Problem requirements: Rewrite the records below as a JSON list of strings with one string per line, leaving out blank lines.

··· Input rows ···

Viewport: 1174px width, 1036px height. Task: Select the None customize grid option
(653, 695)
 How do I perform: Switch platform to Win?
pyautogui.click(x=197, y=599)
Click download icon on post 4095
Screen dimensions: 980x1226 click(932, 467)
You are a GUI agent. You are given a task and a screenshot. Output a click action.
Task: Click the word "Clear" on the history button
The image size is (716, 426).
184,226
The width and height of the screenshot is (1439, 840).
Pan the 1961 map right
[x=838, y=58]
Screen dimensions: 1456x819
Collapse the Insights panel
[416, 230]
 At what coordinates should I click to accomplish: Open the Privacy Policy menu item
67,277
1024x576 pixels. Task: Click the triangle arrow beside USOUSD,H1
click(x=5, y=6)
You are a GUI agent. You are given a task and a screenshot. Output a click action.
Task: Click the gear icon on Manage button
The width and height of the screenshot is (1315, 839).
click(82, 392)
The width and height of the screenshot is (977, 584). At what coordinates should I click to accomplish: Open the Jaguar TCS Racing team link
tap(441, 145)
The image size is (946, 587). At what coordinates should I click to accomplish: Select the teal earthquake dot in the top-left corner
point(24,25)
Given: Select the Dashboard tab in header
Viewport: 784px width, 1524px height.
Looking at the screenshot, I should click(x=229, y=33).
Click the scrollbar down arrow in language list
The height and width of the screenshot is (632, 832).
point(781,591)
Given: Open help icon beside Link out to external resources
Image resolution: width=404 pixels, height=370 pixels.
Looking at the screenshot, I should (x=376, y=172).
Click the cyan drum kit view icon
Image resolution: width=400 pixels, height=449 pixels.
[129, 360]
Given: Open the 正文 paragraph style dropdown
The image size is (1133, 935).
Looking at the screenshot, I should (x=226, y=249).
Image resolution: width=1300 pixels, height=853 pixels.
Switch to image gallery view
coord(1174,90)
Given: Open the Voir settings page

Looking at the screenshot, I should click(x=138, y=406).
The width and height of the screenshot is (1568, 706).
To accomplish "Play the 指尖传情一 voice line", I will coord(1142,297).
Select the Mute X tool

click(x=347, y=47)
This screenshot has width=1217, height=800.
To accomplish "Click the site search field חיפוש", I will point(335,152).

···

Exercise output:
[
  "Viewport: 1174px width, 1036px height. Task: Select the None customize grid option",
  "(653, 695)",
  " How do I perform: Switch platform to Win?",
  "pyautogui.click(x=197, y=599)",
  "Click download icon on post 4095",
  "Screen dimensions: 980x1226 click(932, 467)",
  "You are a GUI agent. You are given a task and a screenshot. Output a click action.",
  "Task: Click the word \"Clear\" on the history button",
  "The image size is (716, 426).",
  "184,226",
  "The width and height of the screenshot is (1439, 840).",
  "Pan the 1961 map right",
  "[x=838, y=58]",
  "Screen dimensions: 1456x819",
  "Collapse the Insights panel",
  "[416, 230]",
  " At what coordinates should I click to accomplish: Open the Privacy Policy menu item",
  "67,277",
  "1024x576 pixels. Task: Click the triangle arrow beside USOUSD,H1",
  "click(x=5, y=6)",
  "You are a GUI agent. You are given a task and a screenshot. Output a click action.",
  "Task: Click the gear icon on Manage button",
  "The width and height of the screenshot is (1315, 839).",
  "click(82, 392)",
  "The width and height of the screenshot is (977, 584). At what coordinates should I click to accomplish: Open the Jaguar TCS Racing team link",
  "tap(441, 145)",
  "The image size is (946, 587). At what coordinates should I click to accomplish: Select the teal earthquake dot in the top-left corner",
  "point(24,25)",
  "Given: Select the Dashboard tab in header",
  "Viewport: 784px width, 1524px height.",
  "Looking at the screenshot, I should click(x=229, y=33).",
  "Click the scrollbar down arrow in language list",
  "The height and width of the screenshot is (632, 832).",
  "point(781,591)",
  "Given: Open help icon beside Link out to external resources",
  "Image resolution: width=404 pixels, height=370 pixels.",
  "Looking at the screenshot, I should (x=376, y=172).",
  "Click the cyan drum kit view icon",
  "Image resolution: width=400 pixels, height=449 pixels.",
  "[129, 360]",
  "Given: Open the 正文 paragraph style dropdown",
  "The image size is (1133, 935).",
  "Looking at the screenshot, I should (x=226, y=249).",
  "Image resolution: width=1300 pixels, height=853 pixels.",
  "Switch to image gallery view",
  "coord(1174,90)",
  "Given: Open the Voir settings page",
  "Looking at the screenshot, I should click(x=138, y=406).",
  "The width and height of the screenshot is (1568, 706).",
  "To accomplish \"Play the 指尖传情一 voice line\", I will coord(1142,297).",
  "Select the Mute X tool",
  "click(x=347, y=47)",
  "This screenshot has width=1217, height=800.",
  "To accomplish \"Click the site search field חיפוש\", I will point(335,152)."
]